# Extracted text
Approach: The given problem can be solved by finding the maximum level sum in a binary tree. By the greedy approach, the minimum value that should be added at each level must be equal to the difference between the sum of that level in the binary tree with the maximum level sum in a binary tree. 

Below is the implementation of the above approach:

C++




#include <bits/stdc++.h>
using namespace std;
 
// Node class
class Node {
public:
    int data;
    Node *left, *right;
    Node(int item)
    {
        data = item;
        left = right = NULL;
    }
};
 
// Function to find sum of nodes
// present in a single level.
void Utilfun(Node* root, int level, vector<int>& ans)
{
    if (root == NULL) {
        return;
    }
 
    // Adding the data
    // of all the level
    if (ans.size() == level) {
        ans.push_back(root->data);
    }
 
    // If previous node data is already
    // then update ans
    else {
        int val = ans[level] + root->data;
        ans[level] = val;
    }
 
    // Basic dfs approach to traverse
    // on all the nodes with next level
    Utilfun(root->left, level + 1, ans);
    Utilfun(root->right, level + 1, ans);
}
 
// Function to find the minimum
// value added to make each level
// sum equal
vector<int>
levelOrderAP(Node* root)

# Material provided
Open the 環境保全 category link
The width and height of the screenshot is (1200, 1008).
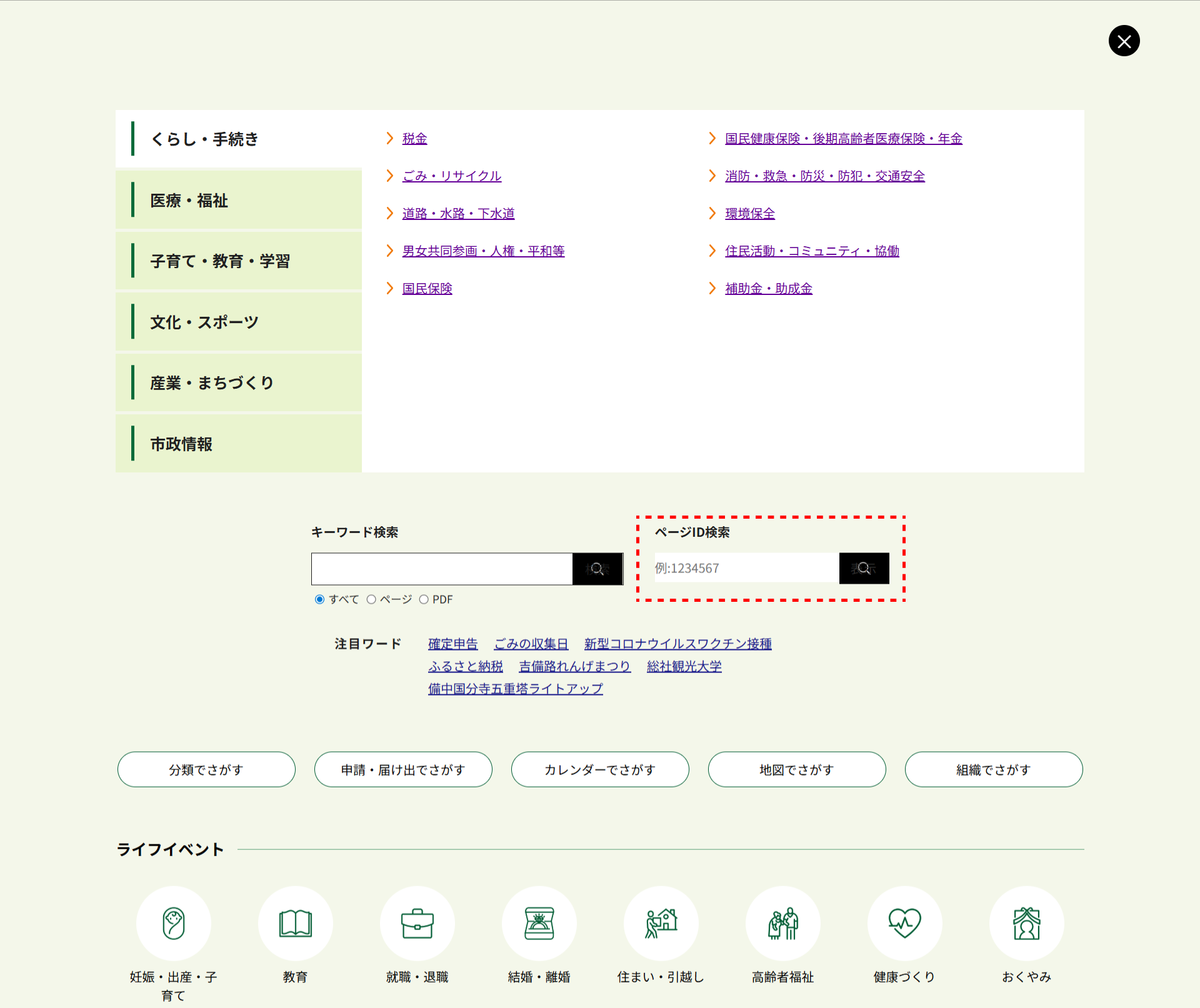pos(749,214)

# Written problem
In the binary tree level-sum text, what should the minimum value added at each level equal? The material has no connection to the binary tree level-sum text.

# Result of this exercise
It should equal the difference between that level's sum and the maximum level sum in the binary tree.